According to the method of Naphthyridine Preparation Example 1, the difference is that step (1) uses 2-hexanone (60mmol, 6.0g, purchased from Beijing Coupling Technology Co., Ltd.) instead of acetone to obtain disubstituted 1,8-naphthyridine class compound (by-product); Step (2) then is reactant with the product of double substitution, and difference is, adopts the dibutyl ether solution (5.8mL) of Ph-Li (5.8mmol, 1M, buys Bailingwei Company) to replace CH ₃ -Li in the step to obtain the compound (new compound) with the structure shown in formula (1-23) with a yield of 10%. ¹ H NMR (400MHz, CDCl ₃ ): δ (ppm) 8.31 (d, J = 7.2Hz, 2H), 8.14 (d, J = 8.4Hz, 1H), 7.92 (d, J = 8.4Hz, 1H), 7.85(s,1H),7.52-7.44(m,3H),2.82(s,3H),2.78(t,J=7.8Hz,2H),1.78-1.72(m,3H),1.06(t,J= 7.2Hz, 3H); ¹³ C NMR (100MHz, CDCl ₃ ): δ (ppm) 162.9, 159.1, 154.6, 138.9, 136.8, 135.3, 134.8, 129.7, 128.7, 127.9, 120.5, 118.9, 34.7.23.6, 22.7, 14.0. High resolution mass spectrum (P-SI HRMS mass): C ₁₈ H ₁₉ N ₂ ([M+H] ⁺ ) molecular ion peak calculated value: m/z 263.15428, measured value: m/z 263.15397.

Examples 1-10

This example is used to illustrate the preparation method of tetrahydro-1,8-naphthyridine compounds of the present invention and the chiral products obtained therefrom.

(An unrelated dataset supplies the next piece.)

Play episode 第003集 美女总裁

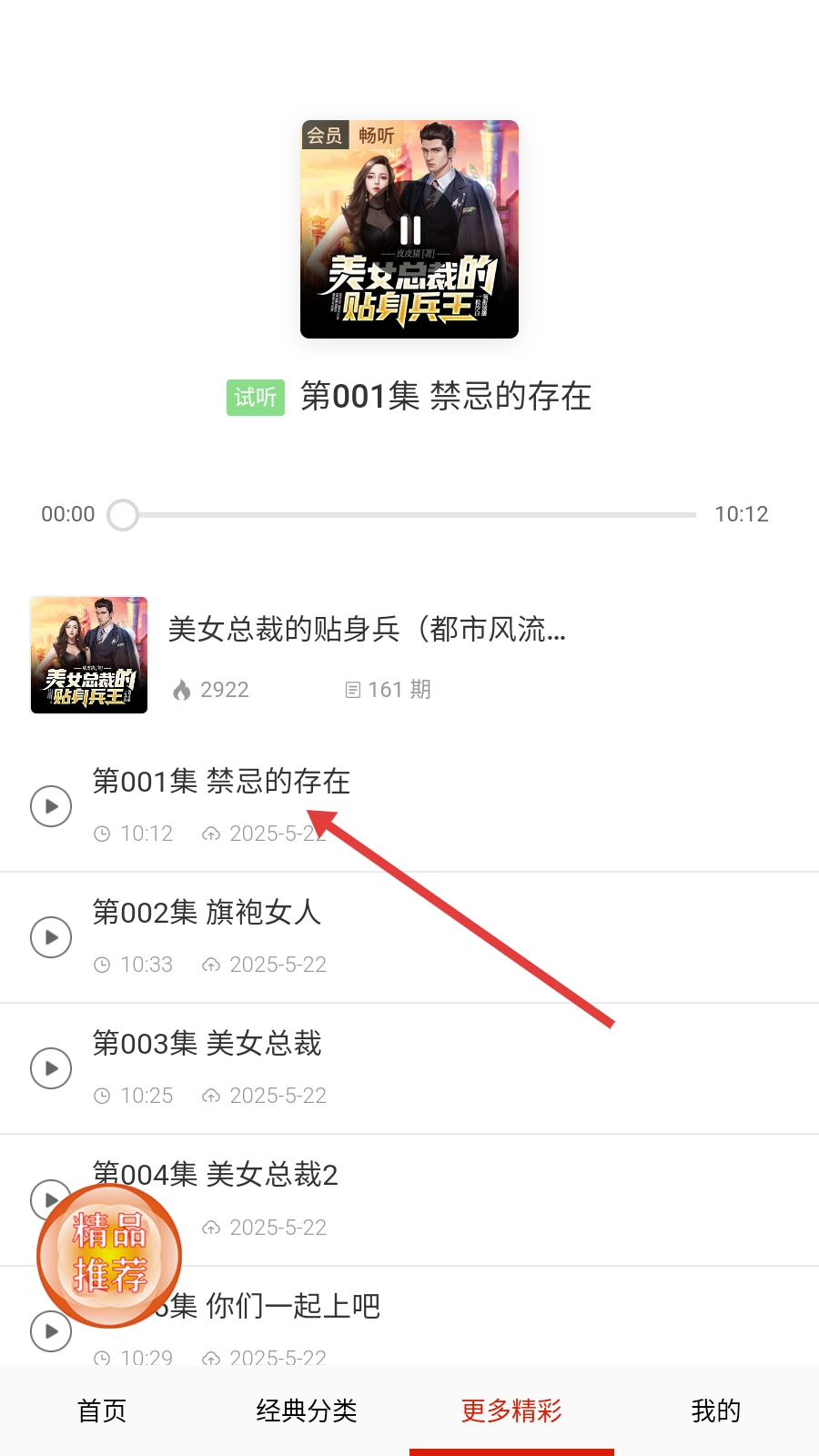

In an autoclave, dissolve 0.001 mmol of chiral catalyst (R, R)-3a and 0.1 mmol of 1,8-naphthyridine compounds of the structure shown in formula (1-1) in 1 mL of solvent, and use After replacing the air with nitrogen, 50 atm of hydrogen was charged, and the reaction was stirred at 25° C. for 24 h. The resulting reaction solution was subjected to silica gel column chromatography (eluent: dichloromethane) to remove the chiral catalyst. The mensuration of reaction conversion rate is to use the reaction liquid before purification to directly carry out characterization by nuclear magnetic resonance ¹ H-NMR, and the ee value of product is that the product after purification is measured by high-pressure liquid chromatography (chiral OD-H column), and the result is as follows: Table 1 shows. The resulting formula (4-a-1)

The identification results of the compounds with the structures shown are shown in Table 7.

Table 1

Examples 11-25

This example is used to illustrate the preparation method of tetrahydro-1,8-naphthyridine compounds of the present invention and the chiral products obtained therefrom.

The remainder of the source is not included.